There were about a hundred of us. They sent us for training in Singapore when the Japs landed.
And now we’re enemies.’ He went to the windows above the sink and parted the curtains. ‘He’s not far from here.’
‘Who?’
‘Chin Peng. There’s his base.’ He pointed through the window to a mountain peak.
‘Gunung Plata.’
I glanced at his rifle he had set down on the table – the wooden butt had been chewed away by termites. ‘You’ll be a very rich man, if you can lead them to him.’
He looked around the kitchen. His comrades were in the sitting room. He lowered his voice and said, ‘You were a prisoner of the Japs, yes?’ I did not reply, and he went on, ‘We had a few Japs with us.’
‘What were they doing?’
‘Those bastards refused to surrender when they lost the war.
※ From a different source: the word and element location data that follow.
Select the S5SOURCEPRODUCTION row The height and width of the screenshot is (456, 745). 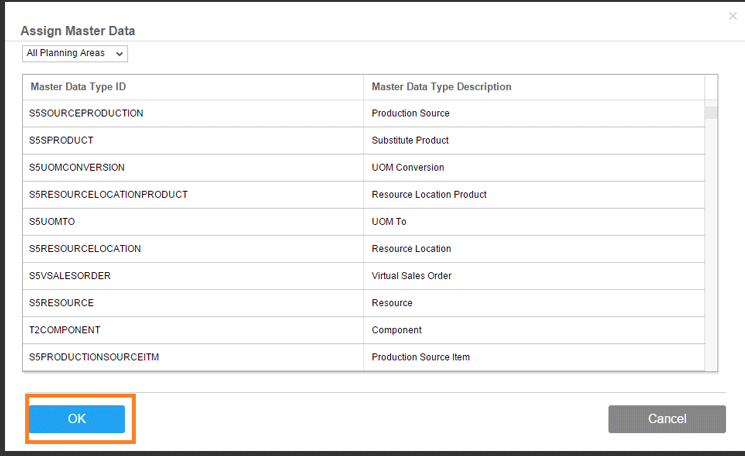tap(87, 113)
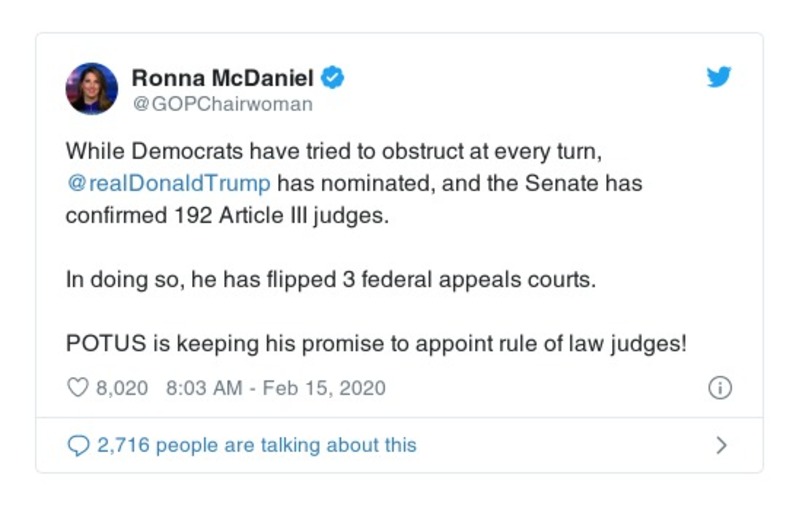
Task: Expand the conversation with the right chevron
Action: point(721,445)
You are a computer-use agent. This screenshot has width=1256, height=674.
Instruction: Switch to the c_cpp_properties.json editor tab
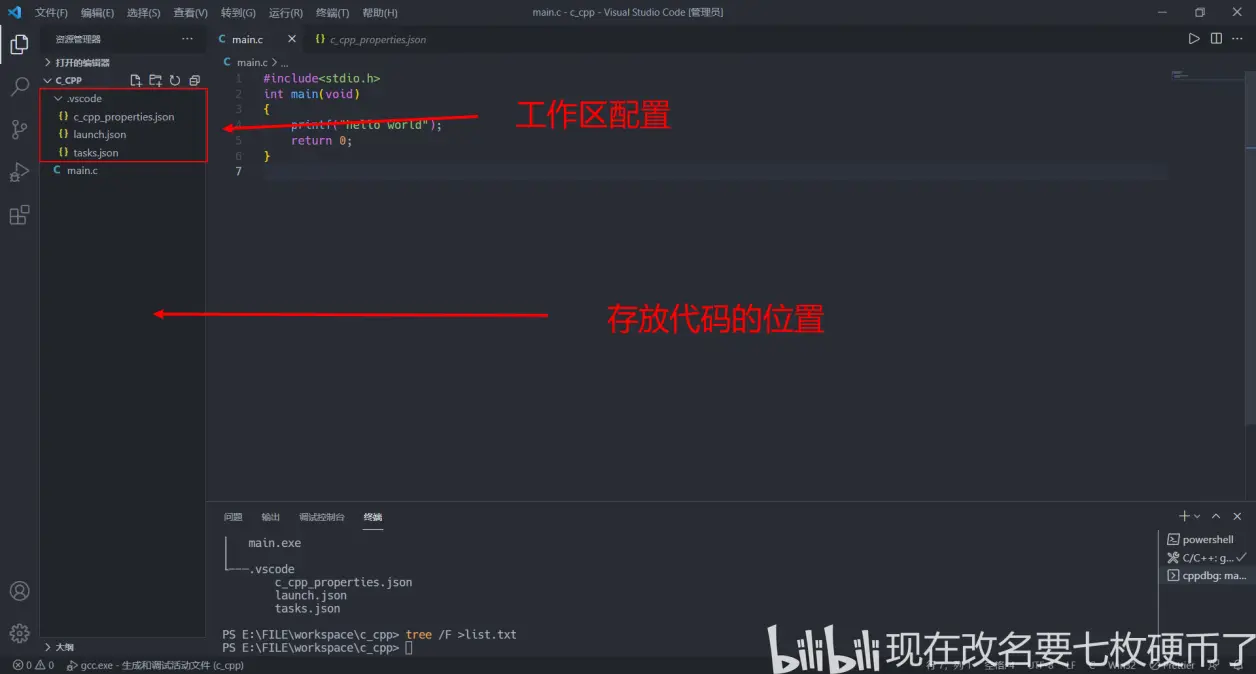pos(371,39)
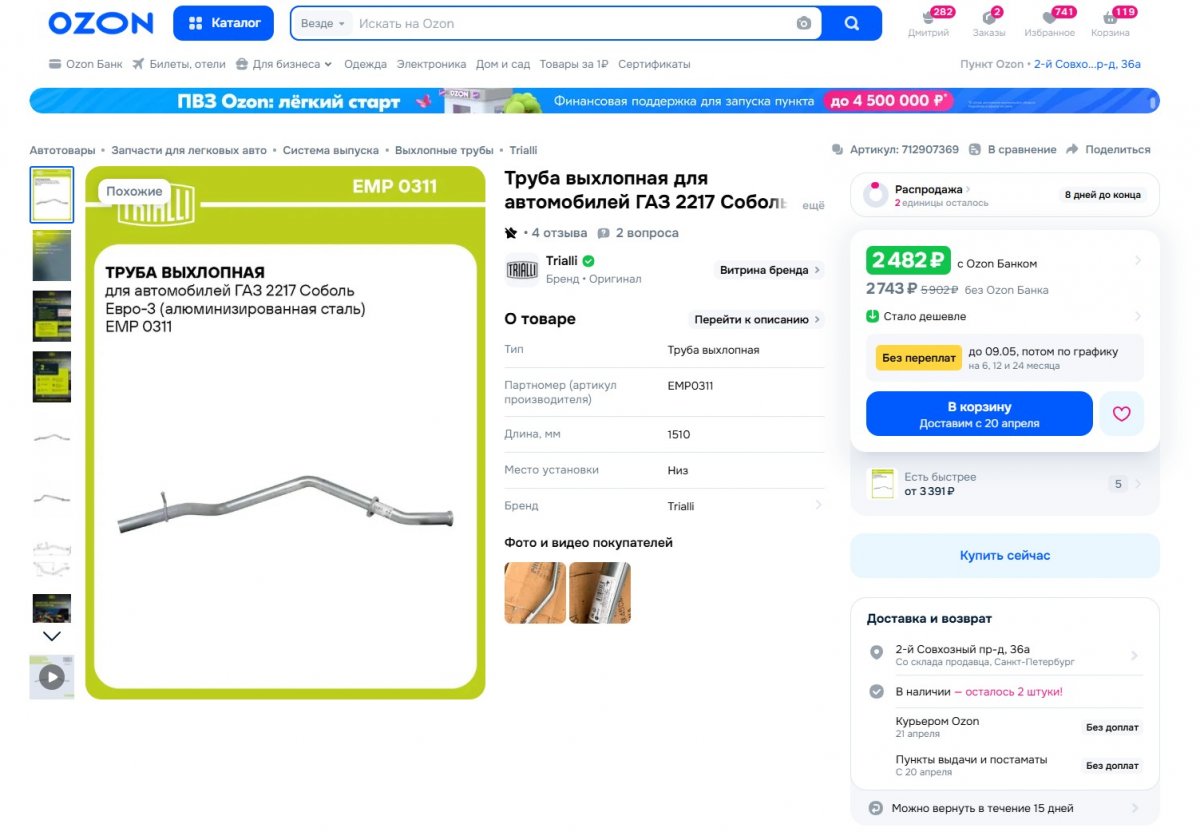This screenshot has height=832, width=1200.
Task: Click the В корзину button
Action: [x=979, y=414]
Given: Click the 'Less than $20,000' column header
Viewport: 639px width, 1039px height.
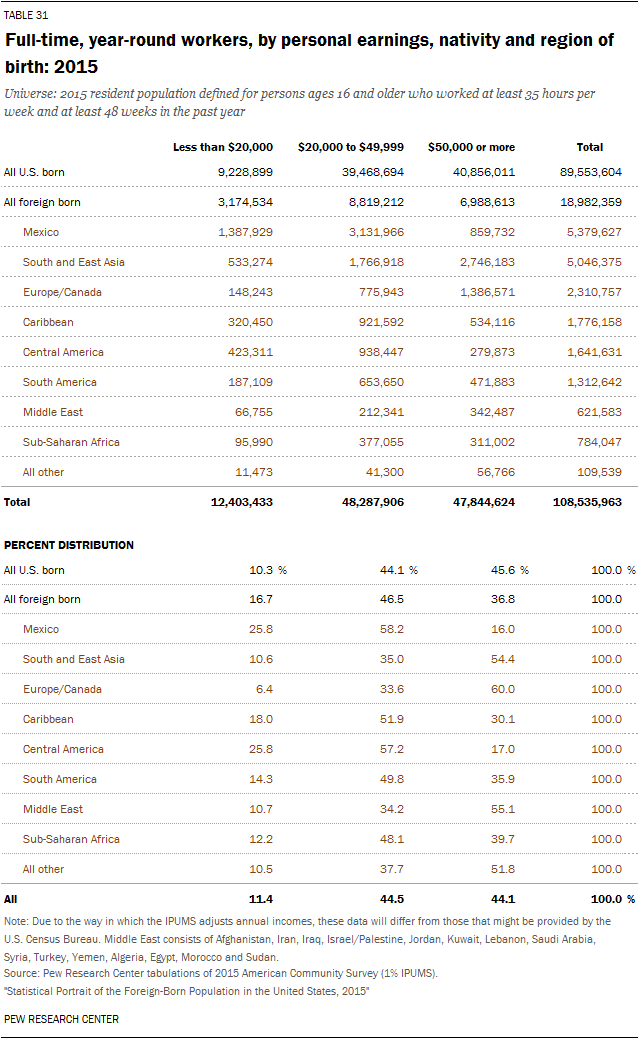Looking at the screenshot, I should (222, 147).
They wanted to keep fighting. They came to see us, begged us to give them shelter. And in return they showed us where the army had hidden their store of guns.’
‘They’re still with you, these Japs?’
‘Most of them have deserted in the last few months. They left the jungle, surrendered themselves,’ he said. ‘Three months ago the Central Committee decided that the Japs who were still with us couldn’t be trusted any longer. I was ordered to kill them.’ He sucked in his lower lip. ‘We left our camp one morning – me, my men, and the four Japs. I told them we were to meet a senior official and escort him back to camp. Those Japs had been with us since 1945, they’d become my friends.’ He pulled in his lips again, the sound wet and obscene. ‘When we got to a swamp, we shot them.’
‘If you ask nicely,’ I said, ‘I’m sure Templer will give you a medal for that.’
‘Eh, no need to be so insulting- lah.’ He glowered at me for a moment. ‘The Jap I was closest to... I decided to shoot him last, you know, for the sake of our friendship. Just before I shot him, you know what he tells me? He says he’s heard rumours of a huge pile of war loot the Jap army had stashed away in the jungle – gold bars and gemstones, stolen from us Chinese. If I let him live, he’d help me find it.’